**Problem details:** Switch each "Instruction" in the lines below to "Goal", and write out all the lines again with everything else left as it is.

==========

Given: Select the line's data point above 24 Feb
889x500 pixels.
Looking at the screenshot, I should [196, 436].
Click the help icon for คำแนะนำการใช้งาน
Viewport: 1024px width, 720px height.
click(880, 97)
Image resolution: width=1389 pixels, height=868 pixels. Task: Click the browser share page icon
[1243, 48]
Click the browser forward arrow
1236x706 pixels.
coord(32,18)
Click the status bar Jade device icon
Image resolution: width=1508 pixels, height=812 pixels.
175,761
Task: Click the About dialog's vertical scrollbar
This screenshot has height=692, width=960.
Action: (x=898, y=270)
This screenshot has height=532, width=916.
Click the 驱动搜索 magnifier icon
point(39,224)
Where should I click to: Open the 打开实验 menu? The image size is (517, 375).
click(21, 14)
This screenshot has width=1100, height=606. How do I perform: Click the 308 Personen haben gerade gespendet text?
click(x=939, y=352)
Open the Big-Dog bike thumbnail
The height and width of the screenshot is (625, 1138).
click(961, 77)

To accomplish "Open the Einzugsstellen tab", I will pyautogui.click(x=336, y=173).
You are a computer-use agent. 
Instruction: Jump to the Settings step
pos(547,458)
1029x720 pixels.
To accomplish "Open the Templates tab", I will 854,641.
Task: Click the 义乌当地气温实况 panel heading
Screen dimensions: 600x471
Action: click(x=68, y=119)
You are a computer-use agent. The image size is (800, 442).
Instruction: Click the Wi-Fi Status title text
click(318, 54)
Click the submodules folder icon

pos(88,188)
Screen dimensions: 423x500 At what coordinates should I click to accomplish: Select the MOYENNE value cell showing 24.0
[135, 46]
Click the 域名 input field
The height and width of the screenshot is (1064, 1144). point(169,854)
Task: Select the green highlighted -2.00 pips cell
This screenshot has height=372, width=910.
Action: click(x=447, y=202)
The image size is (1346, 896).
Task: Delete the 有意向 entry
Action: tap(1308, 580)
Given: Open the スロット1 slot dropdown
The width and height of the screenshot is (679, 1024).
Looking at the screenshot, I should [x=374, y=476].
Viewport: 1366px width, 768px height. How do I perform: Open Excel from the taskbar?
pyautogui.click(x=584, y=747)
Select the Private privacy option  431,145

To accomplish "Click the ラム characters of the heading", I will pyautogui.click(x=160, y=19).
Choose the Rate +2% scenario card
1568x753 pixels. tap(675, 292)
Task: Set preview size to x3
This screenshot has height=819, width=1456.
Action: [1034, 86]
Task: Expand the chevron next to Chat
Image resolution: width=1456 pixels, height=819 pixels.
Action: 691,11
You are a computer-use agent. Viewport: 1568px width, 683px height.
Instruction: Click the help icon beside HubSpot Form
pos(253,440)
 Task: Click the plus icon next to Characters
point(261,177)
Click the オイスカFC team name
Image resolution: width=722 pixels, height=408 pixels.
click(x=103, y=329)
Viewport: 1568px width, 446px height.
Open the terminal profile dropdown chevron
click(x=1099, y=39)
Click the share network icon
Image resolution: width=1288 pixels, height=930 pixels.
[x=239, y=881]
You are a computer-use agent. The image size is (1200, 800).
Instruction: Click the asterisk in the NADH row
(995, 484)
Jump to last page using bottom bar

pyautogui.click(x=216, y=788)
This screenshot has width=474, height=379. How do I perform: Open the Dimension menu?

==========

**Answer to the task:**
Given: Select the line's data point above 24 Feb
889x500 pixels.
Looking at the screenshot, I should [196, 436].
Click the help icon for คำแนะนำการใช้งาน
Viewport: 1024px width, 720px height.
click(880, 97)
Image resolution: width=1389 pixels, height=868 pixels. Task: Click the browser share page icon
[1243, 48]
Click the browser forward arrow
1236x706 pixels.
coord(32,18)
Click the status bar Jade device icon
Image resolution: width=1508 pixels, height=812 pixels.
175,761
Task: Click the About dialog's vertical scrollbar
This screenshot has height=692, width=960.
Action: (x=898, y=270)
This screenshot has height=532, width=916.
Click the 驱动搜索 magnifier icon
point(39,224)
Where should I click to: Open the 打开实验 menu? The image size is (517, 375).
click(21, 14)
This screenshot has width=1100, height=606. How do I perform: Click the 308 Personen haben gerade gespendet text?
click(x=939, y=352)
Open the Big-Dog bike thumbnail
The height and width of the screenshot is (625, 1138).
click(961, 77)

To accomplish "Open the Einzugsstellen tab", I will pyautogui.click(x=336, y=173).
You are a computer-use agent. 
Goal: Jump to the Settings step
pos(547,458)
1029x720 pixels.
To accomplish "Open the Templates tab", I will 854,641.
Task: Click the 义乌当地气温实况 panel heading
Screen dimensions: 600x471
Action: click(x=68, y=119)
You are a computer-use agent. The image size is (800, 442).
Goal: Click the Wi-Fi Status title text
click(318, 54)
Click the submodules folder icon

pos(88,188)
Screen dimensions: 423x500 At what coordinates should I click to accomplish: Select the MOYENNE value cell showing 24.0
[135, 46]
Click the 域名 input field
The height and width of the screenshot is (1064, 1144). point(169,854)
Task: Select the green highlighted -2.00 pips cell
This screenshot has height=372, width=910.
Action: click(x=447, y=202)
The image size is (1346, 896).
Task: Delete the 有意向 entry
Action: tap(1308, 580)
Given: Open the スロット1 slot dropdown
The width and height of the screenshot is (679, 1024).
Looking at the screenshot, I should [x=374, y=476].
Viewport: 1366px width, 768px height. How do I perform: Open Excel from the taskbar?
pyautogui.click(x=584, y=747)
Select the Private privacy option  431,145

To accomplish "Click the ラム characters of the heading", I will pyautogui.click(x=160, y=19).
Choose the Rate +2% scenario card
1568x753 pixels. tap(675, 292)
Task: Set preview size to x3
This screenshot has height=819, width=1456.
Action: [1034, 86]
Task: Expand the chevron next to Chat
Image resolution: width=1456 pixels, height=819 pixels.
Action: 691,11
You are a computer-use agent. Viewport: 1568px width, 683px height.
Goal: Click the help icon beside HubSpot Form
pos(253,440)
 Task: Click the plus icon next to Characters
point(261,177)
Click the オイスカFC team name
Image resolution: width=722 pixels, height=408 pixels.
click(x=103, y=329)
Viewport: 1568px width, 446px height.
Open the terminal profile dropdown chevron
click(x=1099, y=39)
Click the share network icon
Image resolution: width=1288 pixels, height=930 pixels.
[x=239, y=881]
You are a computer-use agent. The image size is (1200, 800).
Goal: Click the asterisk in the NADH row
(995, 484)
Jump to last page using bottom bar

pyautogui.click(x=216, y=788)
This screenshot has width=474, height=379. How do I perform: Open the Dimension menu?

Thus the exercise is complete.